(DATA SHOWN)

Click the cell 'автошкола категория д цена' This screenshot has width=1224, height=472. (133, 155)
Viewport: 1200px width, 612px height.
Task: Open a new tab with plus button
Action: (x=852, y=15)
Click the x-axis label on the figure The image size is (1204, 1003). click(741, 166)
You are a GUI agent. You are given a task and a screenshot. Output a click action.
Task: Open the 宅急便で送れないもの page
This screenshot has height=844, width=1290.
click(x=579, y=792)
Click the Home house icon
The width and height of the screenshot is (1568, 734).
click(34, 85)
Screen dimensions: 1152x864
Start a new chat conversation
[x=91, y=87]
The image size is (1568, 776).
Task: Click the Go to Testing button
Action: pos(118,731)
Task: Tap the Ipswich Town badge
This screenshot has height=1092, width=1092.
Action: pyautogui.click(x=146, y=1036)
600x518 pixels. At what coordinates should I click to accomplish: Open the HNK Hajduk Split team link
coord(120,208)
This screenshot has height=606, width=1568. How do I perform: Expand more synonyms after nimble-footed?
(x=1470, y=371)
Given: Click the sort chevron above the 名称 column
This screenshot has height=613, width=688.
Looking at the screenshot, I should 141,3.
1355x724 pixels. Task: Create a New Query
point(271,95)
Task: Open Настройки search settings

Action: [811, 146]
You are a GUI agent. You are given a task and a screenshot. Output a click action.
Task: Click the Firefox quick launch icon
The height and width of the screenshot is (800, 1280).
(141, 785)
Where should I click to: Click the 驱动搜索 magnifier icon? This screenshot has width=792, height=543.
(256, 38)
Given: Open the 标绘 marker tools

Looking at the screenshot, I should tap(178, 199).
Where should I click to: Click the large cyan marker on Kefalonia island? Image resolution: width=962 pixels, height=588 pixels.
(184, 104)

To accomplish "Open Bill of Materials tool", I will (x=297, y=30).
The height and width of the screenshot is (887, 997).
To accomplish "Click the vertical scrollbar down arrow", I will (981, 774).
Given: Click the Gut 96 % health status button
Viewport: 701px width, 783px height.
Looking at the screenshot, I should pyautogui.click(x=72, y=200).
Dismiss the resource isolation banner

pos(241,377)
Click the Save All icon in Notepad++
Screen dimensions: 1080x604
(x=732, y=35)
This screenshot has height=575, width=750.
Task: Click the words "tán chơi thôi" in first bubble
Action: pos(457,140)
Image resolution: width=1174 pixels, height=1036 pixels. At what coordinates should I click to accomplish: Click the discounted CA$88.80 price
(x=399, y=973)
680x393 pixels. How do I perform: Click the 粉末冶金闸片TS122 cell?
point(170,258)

(End DATA SHOWN)

[EXERCISE REQUIREMENTS]:
Each record above must be output without any alteration.

[ANSWER TO THE PROBLEM]:
Click the cell 'автошкола категория д цена' This screenshot has width=1224, height=472. (133, 155)
Viewport: 1200px width, 612px height.
Task: Open a new tab with plus button
Action: (x=852, y=15)
Click the x-axis label on the figure The image size is (1204, 1003). click(741, 166)
You are a GUI agent. You are given a task and a screenshot. Output a click action.
Task: Open the 宅急便で送れないもの page
This screenshot has height=844, width=1290.
click(x=579, y=792)
Click the Home house icon
The width and height of the screenshot is (1568, 734).
click(34, 85)
Screen dimensions: 1152x864
Start a new chat conversation
[x=91, y=87]
The image size is (1568, 776).
Task: Click the Go to Testing button
Action: pos(118,731)
Task: Tap the Ipswich Town badge
This screenshot has height=1092, width=1092.
Action: pyautogui.click(x=146, y=1036)
600x518 pixels. At what coordinates should I click to accomplish: Open the HNK Hajduk Split team link
coord(120,208)
This screenshot has height=606, width=1568. How do I perform: Expand more synonyms after nimble-footed?
(x=1470, y=371)
Given: Click the sort chevron above the 名称 column
This screenshot has height=613, width=688.
Looking at the screenshot, I should 141,3.
1355x724 pixels. Task: Create a New Query
point(271,95)
Task: Open Настройки search settings

Action: [811, 146]
You are a GUI agent. You are given a task and a screenshot. Output a click action.
Task: Click the Firefox quick launch icon
The height and width of the screenshot is (800, 1280).
(141, 785)
Where should I click to: Click the 驱动搜索 magnifier icon? This screenshot has width=792, height=543.
(256, 38)
Given: Open the 标绘 marker tools

Looking at the screenshot, I should tap(178, 199).
Where should I click to: Click the large cyan marker on Kefalonia island? Image resolution: width=962 pixels, height=588 pixels.
(184, 104)

To accomplish "Open Bill of Materials tool", I will (x=297, y=30).
The height and width of the screenshot is (887, 997).
To accomplish "Click the vertical scrollbar down arrow", I will (981, 774).
Given: Click the Gut 96 % health status button
Viewport: 701px width, 783px height.
Looking at the screenshot, I should pyautogui.click(x=72, y=200).
Dismiss the resource isolation banner

pos(241,377)
Click the Save All icon in Notepad++
Screen dimensions: 1080x604
(x=732, y=35)
This screenshot has height=575, width=750.
Task: Click the words "tán chơi thôi" in first bubble
Action: pos(457,140)
Image resolution: width=1174 pixels, height=1036 pixels. At what coordinates should I click to accomplish: Click the discounted CA$88.80 price
(x=399, y=973)
680x393 pixels. How do I perform: Click the 粉末冶金闸片TS122 cell?
point(170,258)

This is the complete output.